Appendix C. Storage-Control Processor Event-Log Error Codes

This appendix lists the hexadecimal error codes and messages that can appear in the storage-control processor unsolicited event log. The messages are given in numerical order.

SP error codes fall into these groups:

The 0x800–series codes indicate transient events, typical of mass storage systems, from which the storage system recovers. These messages are not included in this appendix.

Many 0x801 messages, however, indicate a problem with either a disk module or SCSI bus. If these messages refer to the same disk module, that disk module is reaching the end of its useful life. If they refer to disk modules on the same SCSI bus, the SCSI bus or components that affect the bus are becoming problematic.

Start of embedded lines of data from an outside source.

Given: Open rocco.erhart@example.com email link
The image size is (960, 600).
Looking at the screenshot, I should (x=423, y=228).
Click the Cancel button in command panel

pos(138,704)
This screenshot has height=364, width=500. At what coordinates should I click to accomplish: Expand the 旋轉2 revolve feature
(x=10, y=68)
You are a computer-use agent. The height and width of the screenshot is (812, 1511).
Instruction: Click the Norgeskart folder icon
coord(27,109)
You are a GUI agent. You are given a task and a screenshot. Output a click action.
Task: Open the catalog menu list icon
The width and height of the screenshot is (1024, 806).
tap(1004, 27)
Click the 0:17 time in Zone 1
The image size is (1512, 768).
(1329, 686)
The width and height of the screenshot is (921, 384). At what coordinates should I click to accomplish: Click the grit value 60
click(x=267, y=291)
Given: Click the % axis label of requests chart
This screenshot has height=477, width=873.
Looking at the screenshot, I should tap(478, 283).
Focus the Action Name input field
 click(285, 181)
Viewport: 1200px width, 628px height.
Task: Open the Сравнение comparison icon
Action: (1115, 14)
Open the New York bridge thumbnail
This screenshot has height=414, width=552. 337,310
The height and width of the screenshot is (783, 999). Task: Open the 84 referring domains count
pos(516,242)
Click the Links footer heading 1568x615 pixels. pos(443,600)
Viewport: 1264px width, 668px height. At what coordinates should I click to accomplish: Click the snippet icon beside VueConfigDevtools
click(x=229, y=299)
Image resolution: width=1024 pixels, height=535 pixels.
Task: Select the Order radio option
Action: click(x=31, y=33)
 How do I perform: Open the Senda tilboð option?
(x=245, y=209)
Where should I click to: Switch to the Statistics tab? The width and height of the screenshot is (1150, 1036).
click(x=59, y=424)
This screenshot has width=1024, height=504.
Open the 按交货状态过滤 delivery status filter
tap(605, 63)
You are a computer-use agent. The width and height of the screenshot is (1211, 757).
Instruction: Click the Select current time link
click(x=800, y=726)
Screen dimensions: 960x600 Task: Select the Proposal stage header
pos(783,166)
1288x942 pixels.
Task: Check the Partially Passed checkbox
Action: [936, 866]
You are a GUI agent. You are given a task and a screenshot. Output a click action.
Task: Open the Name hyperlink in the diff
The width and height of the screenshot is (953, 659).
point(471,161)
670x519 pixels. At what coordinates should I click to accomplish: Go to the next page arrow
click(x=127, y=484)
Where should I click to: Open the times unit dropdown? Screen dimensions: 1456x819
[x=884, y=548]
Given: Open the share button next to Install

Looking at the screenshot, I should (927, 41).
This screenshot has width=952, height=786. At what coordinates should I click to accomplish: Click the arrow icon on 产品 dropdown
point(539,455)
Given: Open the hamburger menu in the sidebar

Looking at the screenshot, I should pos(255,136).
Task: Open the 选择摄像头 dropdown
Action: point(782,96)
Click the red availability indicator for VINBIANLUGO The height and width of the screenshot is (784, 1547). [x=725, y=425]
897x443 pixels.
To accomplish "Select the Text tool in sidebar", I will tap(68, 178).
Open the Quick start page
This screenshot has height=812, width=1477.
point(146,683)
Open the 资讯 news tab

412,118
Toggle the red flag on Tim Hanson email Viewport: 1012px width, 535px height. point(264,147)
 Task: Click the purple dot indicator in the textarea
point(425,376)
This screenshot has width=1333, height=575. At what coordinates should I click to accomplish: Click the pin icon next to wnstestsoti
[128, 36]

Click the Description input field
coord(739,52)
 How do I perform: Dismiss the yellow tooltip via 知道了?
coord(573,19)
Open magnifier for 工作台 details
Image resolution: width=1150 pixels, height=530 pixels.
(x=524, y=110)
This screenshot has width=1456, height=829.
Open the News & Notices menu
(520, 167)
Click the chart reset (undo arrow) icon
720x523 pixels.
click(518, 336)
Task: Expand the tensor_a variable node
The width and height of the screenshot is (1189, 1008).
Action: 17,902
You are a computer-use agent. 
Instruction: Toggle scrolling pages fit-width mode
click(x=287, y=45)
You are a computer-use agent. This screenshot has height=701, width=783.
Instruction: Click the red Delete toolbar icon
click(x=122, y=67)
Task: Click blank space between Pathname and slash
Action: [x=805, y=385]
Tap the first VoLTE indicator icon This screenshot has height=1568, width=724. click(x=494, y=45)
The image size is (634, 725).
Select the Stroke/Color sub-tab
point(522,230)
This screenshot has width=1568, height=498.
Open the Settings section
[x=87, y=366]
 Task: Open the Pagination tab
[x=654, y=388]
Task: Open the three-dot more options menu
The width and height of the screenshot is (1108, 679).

0x601 (SP Powerup; Rev 0x%08x)

The system is coming up.

0x602 CRU Enabled

The specified disk module has been enabled and is ready for use. This message appears after you rebuild or register the LUN to which the module belongs.

0x603 CRU Rebuild Started

The storage system started rebuilding the RAID 5, 3, 1, or 1/0 LUN to which the disk module belongs, or the disk module is a hot spare.

0x604 CRU Rebuild Complete

The storage system has finished rebuilding a RAID 5, 3, 1, or 1/0 LUN.

0x608 CRU Ready

The specified drive module is powered on and ready for binding or registering the LUN to which it belongs.

0x610

The disk module could not be physically formatted, and thus cannot be used in the storage system. Make sure the disk module is a valid model. If the model is valid, then consult your service provider for recovery steps.

0x621

The storage system has begun the background checkpoint verification of the accuracy and completeness of the disk module parity check data. This message may appear after you replace an SP or transfer control of LUNs from one SP to another.

0x622

The storage system has completed background checkpoint verification of the accuracy and completeness of the parity check data in a RAID 5, 3, 1/0 or 1 LUN.

0x630 Fan Installed

The storage system has detected that a fan module has been installed or replaced.

0x631

The storage system has detected that a VSC has been installed or replaced.

0x633

The storage system has detected an increase in a fan's speed, perhaps because temperature rose or another fan failed.

0x634

Speed of a fan has returned to normal.

0x635

Virtual sector data error. The storage system has detected a data inconsistency in a disk sector.

0x636

BBU was removed from the storage-system chassis.

0x637 BBU Recharging

BBU is recharging.

0x638 BBU Enabled

BBU has become ready.

0x639 System Cache Enabled

Storage-system cache has become ready.

0x640

The storage system has finished reconstructing the disk mirror.

0x641

Background rebuild operation has aborted before it was complete.

0x643 SP Initializing

The storage system began formatting this disk module.

0x644 SP Inserted

A peer (second) SP was detected in this chassis.

0x650 CRU Signature Error

CRU signature error occurred.

0x654 Cache Dumping

The storage system has started dumping the storage-system cache to the vault disks.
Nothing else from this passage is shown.